John Winthrop on Lady Deborah Moody: "The Lady Moody, a wise and anciently religious woman, being taken with error of denying baptism to infants, was dealt withal by many of the elders and others, and admonished by the Church of Salem (where she was a member), but persisting still, and to avoid further trouble, etc., she removed to the Dutch against the advice of her friends. Many others, infected with Anabaptism, removed thither also. She was after excommunicated. With the exception of her troubling the church with her religious opinions, she appears to have been a lady of great worth."
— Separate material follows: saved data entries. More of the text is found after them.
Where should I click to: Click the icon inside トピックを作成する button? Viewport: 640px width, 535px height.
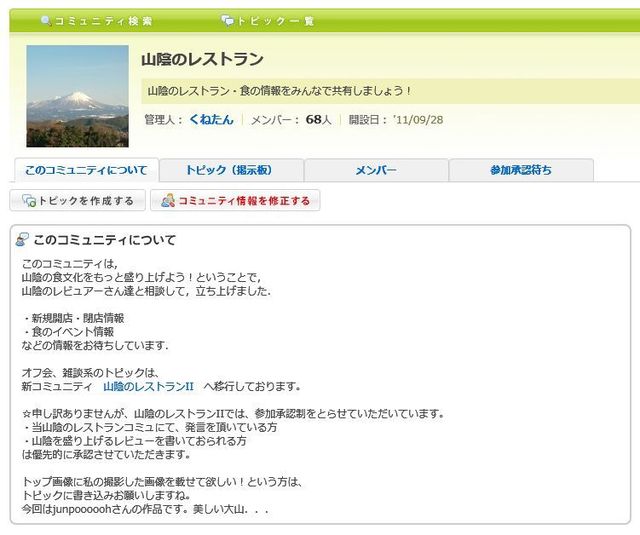28,201
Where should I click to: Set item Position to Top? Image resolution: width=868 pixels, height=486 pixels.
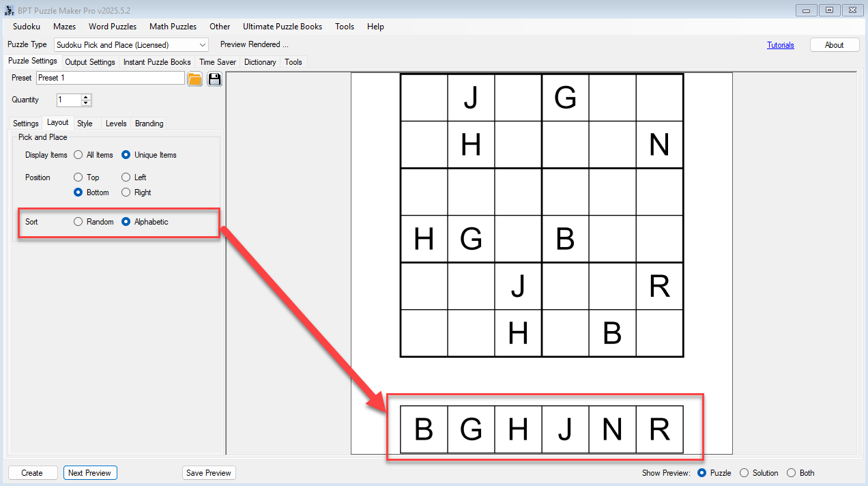(x=78, y=177)
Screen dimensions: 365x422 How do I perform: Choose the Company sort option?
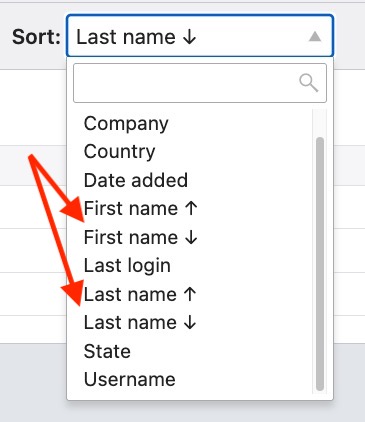[126, 124]
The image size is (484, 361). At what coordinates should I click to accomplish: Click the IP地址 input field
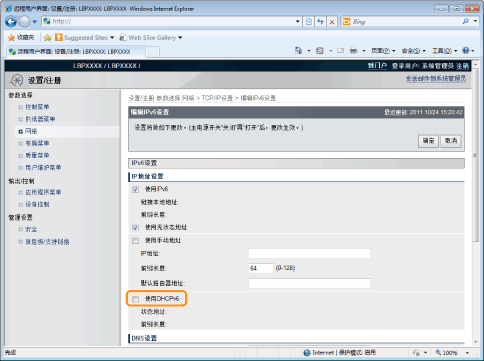tap(309, 253)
Letter from The Winthrop Papers
To y worshipfidl  my much honored frend Mr John Wintrop at his howse at Pequid giue this. [1649] Worthi Sur, — My respectiue loue to you remem[bered,] acknowliging my selfe for youre many kindness[es] & respecte to me much obliged to you. I haue writen diuers times to you, but I dout you haue not receued it; at present, being in hast, I can not inlarg my selfe, only my request is y* you will be pleased, either by this bote, if in your wisdom you see not a conuenienter opertunitie, to send to me those things y' Mf Throgmortone brought for me, & I vnderstand are with you, for I am in great need of ym, together with Marke Lucars chest & other things. So with my respectiue loue to you & youre wife, with M? Lacke, remembred, hoping you & they, with youre children, are in helth, I rest, comitting you to ye protection of y° Allmighti. Pray remember my nesesiti in this thing. Deborah Moody. Indorsed, "Lady Moody."
Depiction of New Amsterdam, the colonial settlement founded by Lady Deborah Moody that eventually become New York.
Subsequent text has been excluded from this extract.